Be willing to accept incremental gains.

Don't accept no, find solutions.

Advocate, advocate, advocate.

And lastly but not the least important, the saying that those that dig, decide is especially appropriate.


----------



## AGarcia (Feb 20, 2012)

I think it all starts with making no assumptiions. I'd start with first getting a firm understanding the rules and regulations in the areas you want to ride in. Not hearsay, not second hand. Dig into them....you might surprise yourself with what you learn.


----------



## Sharp things (Jun 8, 2017)

Everyone is an ambassador for the sport, e-bike or not. Treat people well, be courteous and respectful, follow the rules. Get involved.


----------



## Gutch (Dec 17, 2010)

I began mtbing with a Giant Iquana, hikers, and big white egg helmet!


----------



## Harryman (Jun 14, 2011)

Having been extensively been involved with mtb advocacy, trail design, builds, maintenance and all that goes with it for over a decade, here's my take on it. Based on my experiences where I live, YMMV. 

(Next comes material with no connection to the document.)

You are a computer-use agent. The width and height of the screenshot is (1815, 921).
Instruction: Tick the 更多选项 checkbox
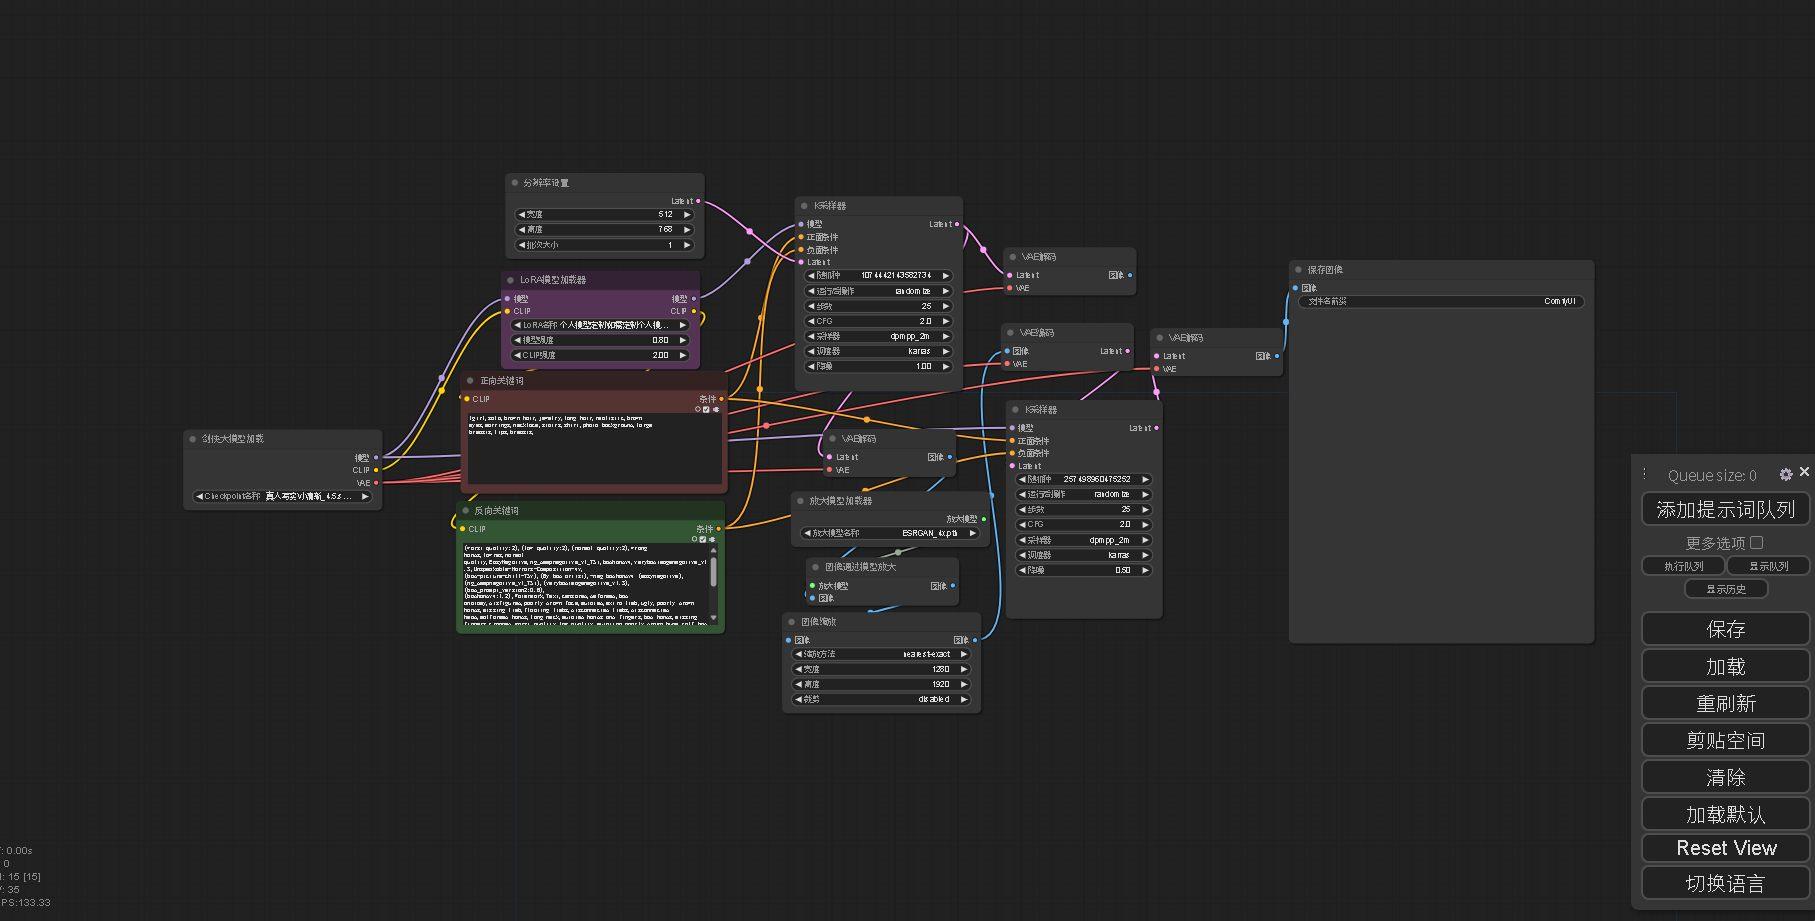click(1756, 543)
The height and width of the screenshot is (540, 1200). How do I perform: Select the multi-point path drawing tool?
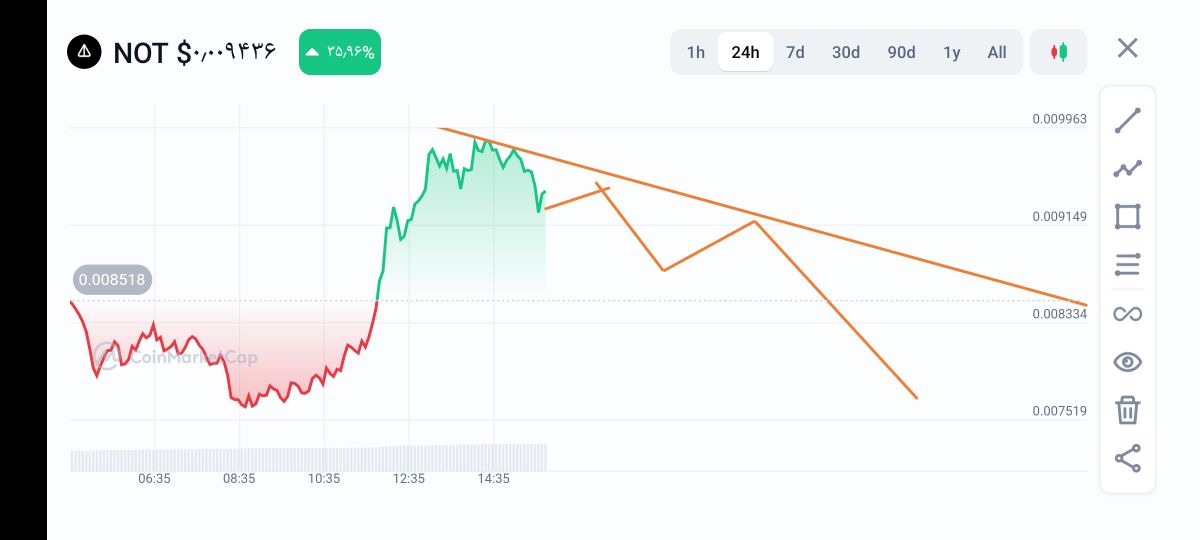(1127, 169)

Land managers don't change policy based on what an individual wants or what businesses want to sell. For example, like many places, the tennis courts in our parks were sitting barely used and for years, yes years, individuals would petition the parks dept to repaint them for Pickleball. "We want to play pickleball, give us our pickleball!" at every park board meeting. Eventually, they formed a group, raised some money and convinced parks to let them have a few courts as an experiment, they paid to repaint them, fix them up and both proved there was a demand and that they'd be a valuable user group. Now, @ 10 years later, almost all the courts are repainted and pickleball flourishes. 

How did they succeed? They proved they were legit and solved a problem. Assets were being underused, they fixed them up and made them popular again. 

Mtbers have had to do similar over the years, by proving they were a legit user group and solving problems. Maintaining trails, building new ones, helping to solve user conflict issues, education. Emtbers will have to do the same because mtb groups are almost universally going to back away from ebikes, regardless that it's mtb riders on them. You might not like it, but it's true. To have any influence, you need to organize as a separate group. 

The industry is only going to help at the fed and state legislative level, and it's at the local level that things happen. Don't hide behind the industry's strategy that they're just bikes, they aren't now and will be less like bikes moving forward. No one on the ground is buying it and it only hurts your cause. Embrace the difference and work WITH your local mtb group and land managers. Power, torque levels and range will increase, there will be increased impact on the trails, be proactive and provide solutions. Maintenance days, no ebikes on some trails, whatever. There will be user conflicts, since idiots will ride ebikes, just like idiots ride mtbs. You'll have to provide education and peer pressure to keep people on ebikes within legal limits, on legal trails and being considerate. 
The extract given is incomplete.